Эрик позволил завести себя в дом, в глазах темнело от боли, кружилась голова, видимо, отголоски пережитого страха. У самой двери обнаружился Фроди, тяжело опирающийся о стену. Грязно выругался, увидев Эрика, и шатаясь побрел обратно к кровати.
Глава 6
Эрик опустился за стол, уронив голову на столешницу. В руке пульсировала боль — о ране на предплечье никто не позаботился. Стукнули ставни, сквозь закрытые веки пробилось сияние — кто-то сотворил под потолком светлячок, горевший ярче полдюжины свечей.
— Набегался? — Холодно поинтересовался Альмод.
Эрик не поднял головы.
— Убивай. Оправдываться не буду.
— Идите, погуляйте. Только плащи не забудьте, там зябко. Заодно и местных разгоните, — он помолчал. — Живо!
Прошуршали шаги, открылась и закрылась дверь.

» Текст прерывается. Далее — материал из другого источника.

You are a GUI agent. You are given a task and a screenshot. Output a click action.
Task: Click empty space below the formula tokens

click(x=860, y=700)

Сзади рванули за шиворот, вытаскивая из-за стола. Эрик взмахнул руками, пытаясь удержать равновесие, вскрикнул, ударившись.

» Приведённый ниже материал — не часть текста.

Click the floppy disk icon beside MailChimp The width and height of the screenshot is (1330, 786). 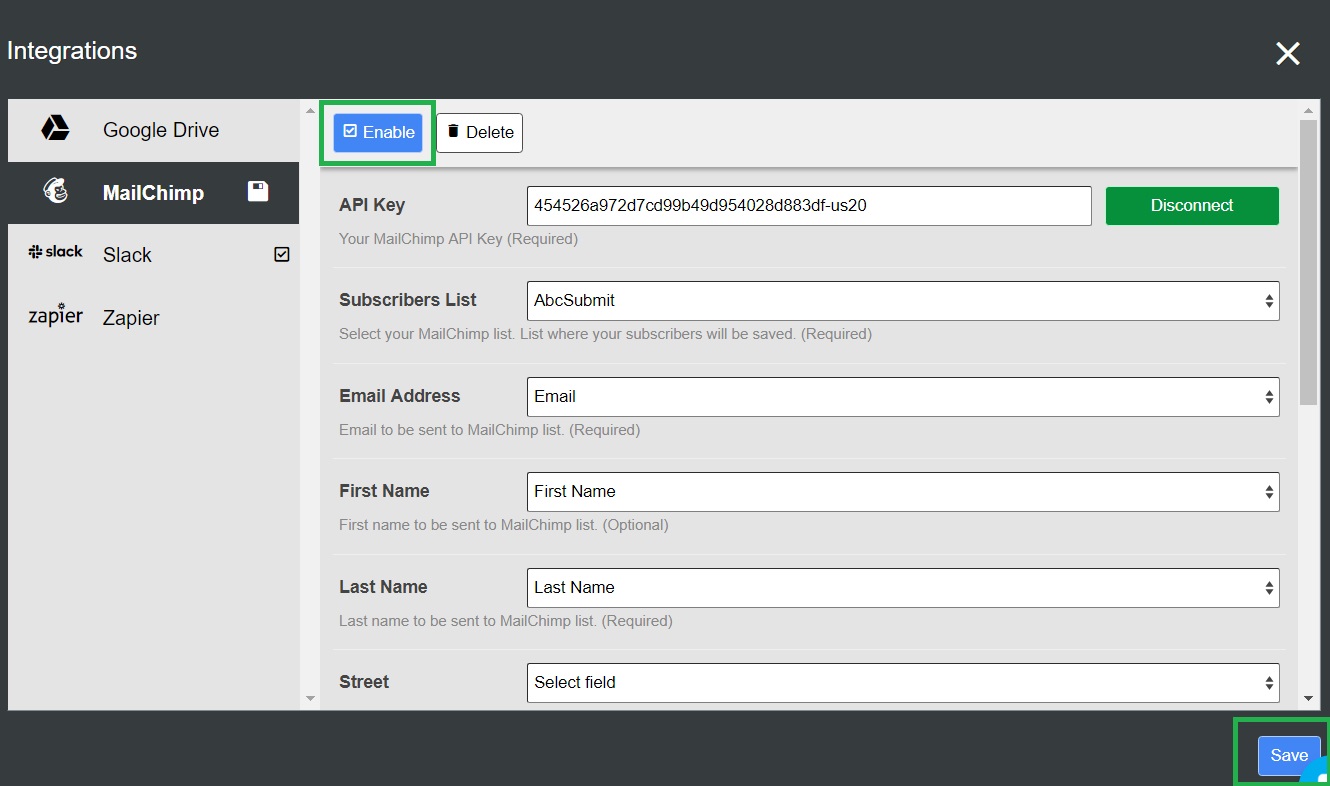pos(258,192)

— Больно, да? — ухмыльнулся Альмод. — Поделом.
— Ненавижу, — выдохнул Эрик. Все равно он уже покойник, так что можно, наконец, высказать этому…
Удар выбил из него дыхание. Эрик упал на колени, прижимая руки к животу. Альмод наклонился, сгреб за грудки, вздергивая на ноги, встряхнул.
— Это за глупость. Думал, я за околицу тащился, потому что прогуляться захотелось, или время лишнее было перед прорывом? А если бы из прохода вылез не здоровый медведь, а что-нибудь посерьезнее? Упырь, василиск, дракон…
— За дурака меня держишь? Их не бывает.
— Синего солнца тоже не бывает? — Альмод с размаху хлестнул по щеке, в голове зазвенело. — Черного неба? — еще одна пощечина. — Зеленой крови?
Он снова встряхнул Эрика.
— Да сам Творец не скажет, через какой мир из бесконечного множества ляжет проход! И какая дрянь оттуда вылезет, прежде чем встанет защита! А ты ошибся в плетении, и защита не встала вообще.
Он выпустил ворот. Эрик упал на четвереньки, неловко опершись о прокушенную руку, та подломилась и он со всей дури приложился скулой о пол.
— Ты. Подставил. Под удар. Непричастных.
В живот врезался носок башмака. Эрик завалился на бок, стукнувшись спиной о ножку стола. Мог бы дышать — закричал бы. А так только и оставалось, что свернуться клубком и попытаться протащить воздух в легкие.
Альмод опустился рядом, снова рванул за воротник, заставляя сесть. Прошипел в лицо:
— Самоуверенный самовлюбленный дурак.
— Я не напрашивался! — наконец-то получилось вдохнуть. — Я вообще не хотел…
— И не нашел ничего лучше, чем дезертировать.
— Я не клялся никому в верности! И не буду…
— А кто будет? Кто защитит этих людей, если одаренные, вроде тебя, будут кривить носы: слишком грязно, слишком опасно, слишком… Все слишком, пусть всем этим занимается кто-то другой! — Альмод выпрямился, глядя сверху вниз.
— Как будто тебе, благородному, есть дело до черни, — устало сказал Эрик, прислонившись спиной к ножке стола. Болела рука, ныл живот, раскалывалась голова, и не осталось сил ни оправдываться, ни бояться. Пусть убивает. Уже все равно.
— А ты видел хоть раз, во что превращается земля, если прорыв не удержали сразу? Ни травы, ни кустика, ничего живого — и десятки лет не будет ничего живого? Видел город, полный костяками? Большими, маленькими, на двух ногах, на четырех… и только ветер воет на улицах?
Альмод сел на пол, так же прислонился к ножке стола, прикрыл глаза.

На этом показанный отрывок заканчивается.